§ Data for the task:
+--

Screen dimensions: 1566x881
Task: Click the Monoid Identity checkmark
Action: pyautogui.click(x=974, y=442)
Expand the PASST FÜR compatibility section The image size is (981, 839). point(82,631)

+--

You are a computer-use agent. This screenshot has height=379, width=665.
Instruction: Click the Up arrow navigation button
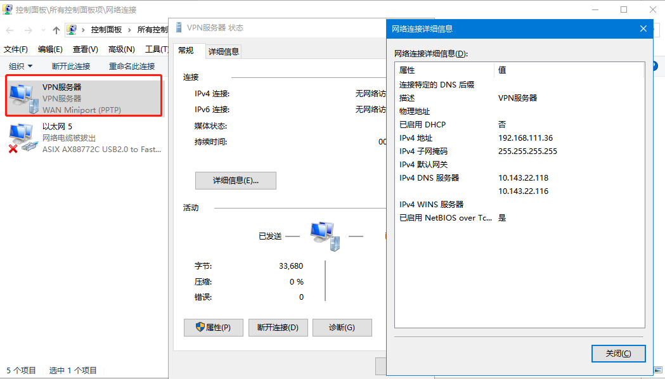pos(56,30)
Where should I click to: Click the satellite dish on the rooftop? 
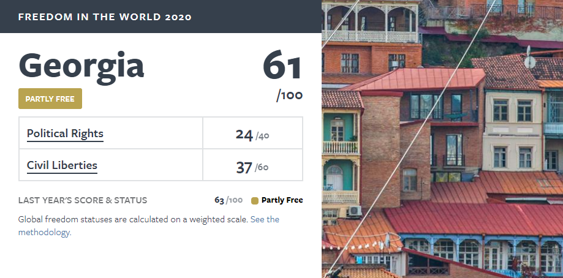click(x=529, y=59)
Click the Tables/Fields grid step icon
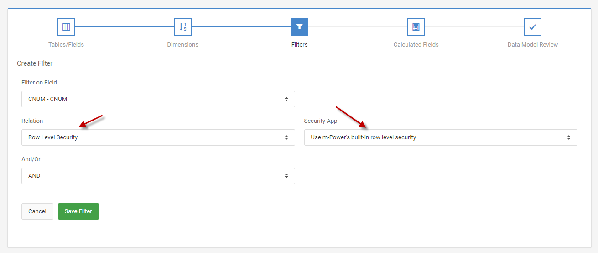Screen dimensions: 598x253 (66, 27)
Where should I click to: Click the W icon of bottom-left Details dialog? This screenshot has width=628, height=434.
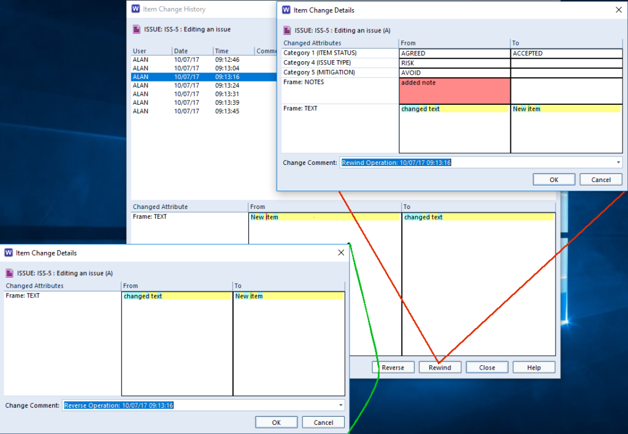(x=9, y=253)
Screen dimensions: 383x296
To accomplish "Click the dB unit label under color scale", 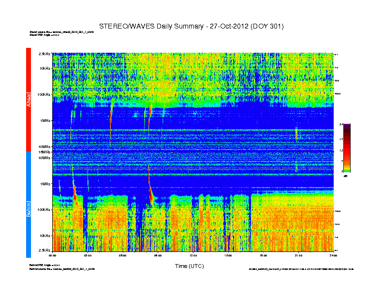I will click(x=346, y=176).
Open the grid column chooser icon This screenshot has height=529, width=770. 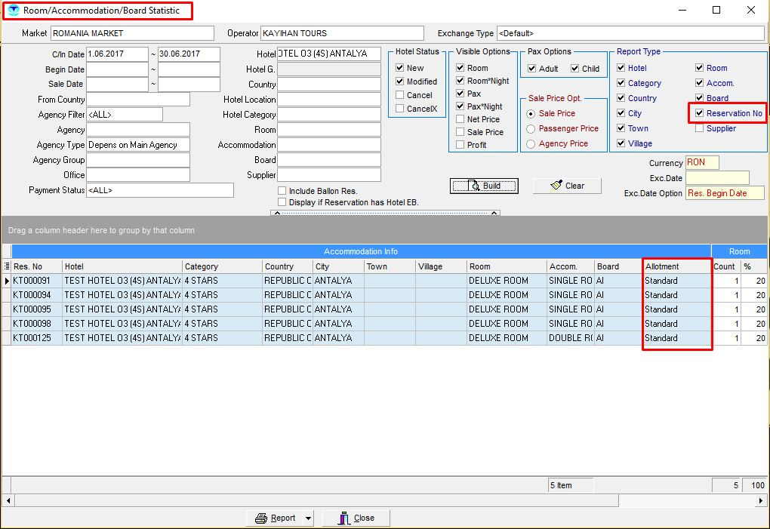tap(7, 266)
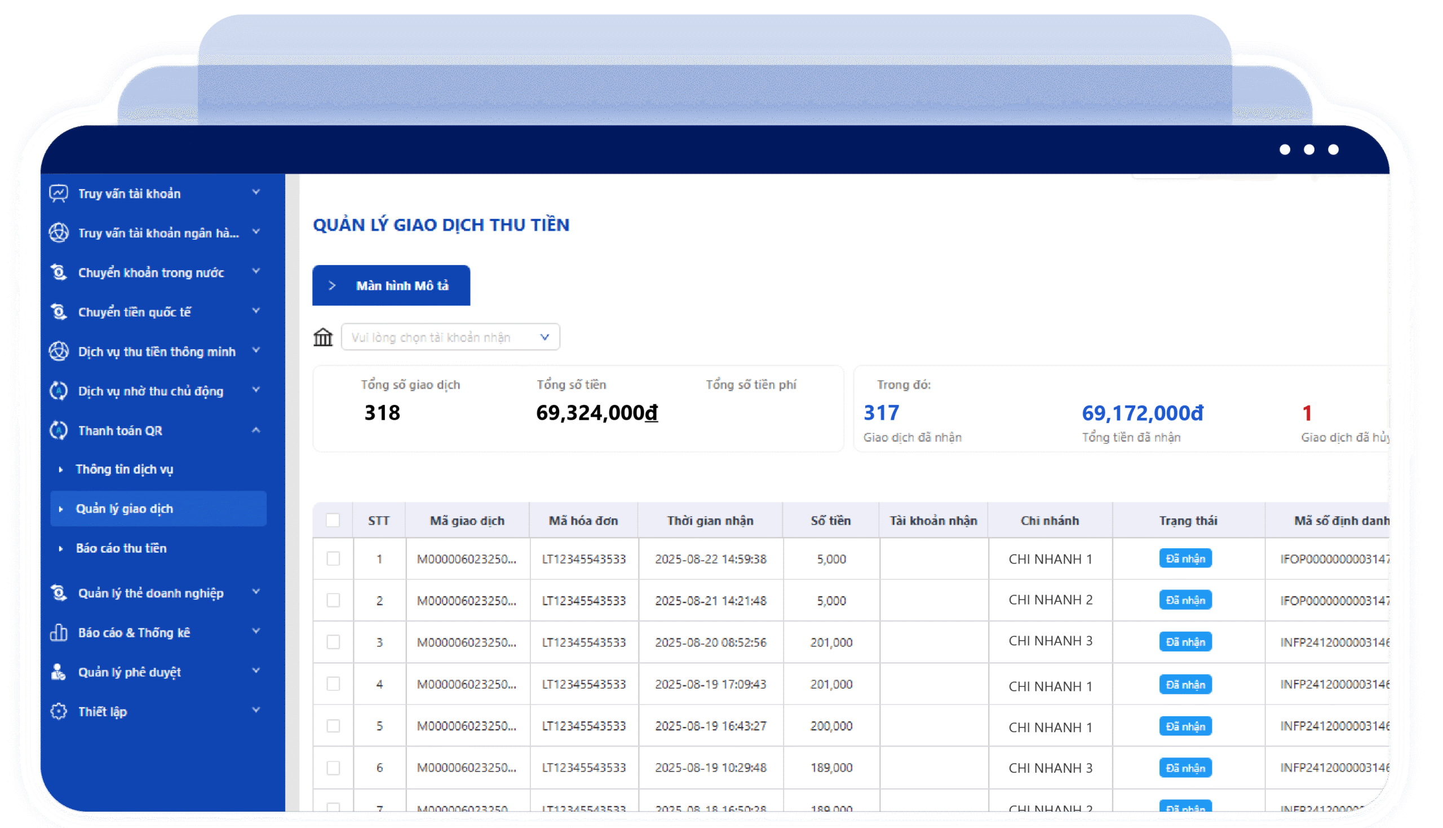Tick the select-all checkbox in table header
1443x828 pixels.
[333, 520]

+--

Set down again, word for word, every line from the one with "Instruction: Click the" to the one with "Screen dimensions: 383x296" in the entries above, and omit the pictures.

Instruction: Click the Up arrow navigation button
pos(56,30)
Where should I click to: Click the satellite dish on the rooftop? 
click(x=529, y=59)
Click the Tables/Fields grid step icon
Screen dimensions: 598x253 (66, 27)
Where should I click to: Click the W icon of bottom-left Details dialog? This screenshot has width=628, height=434.
(x=9, y=253)
Screen dimensions: 383x296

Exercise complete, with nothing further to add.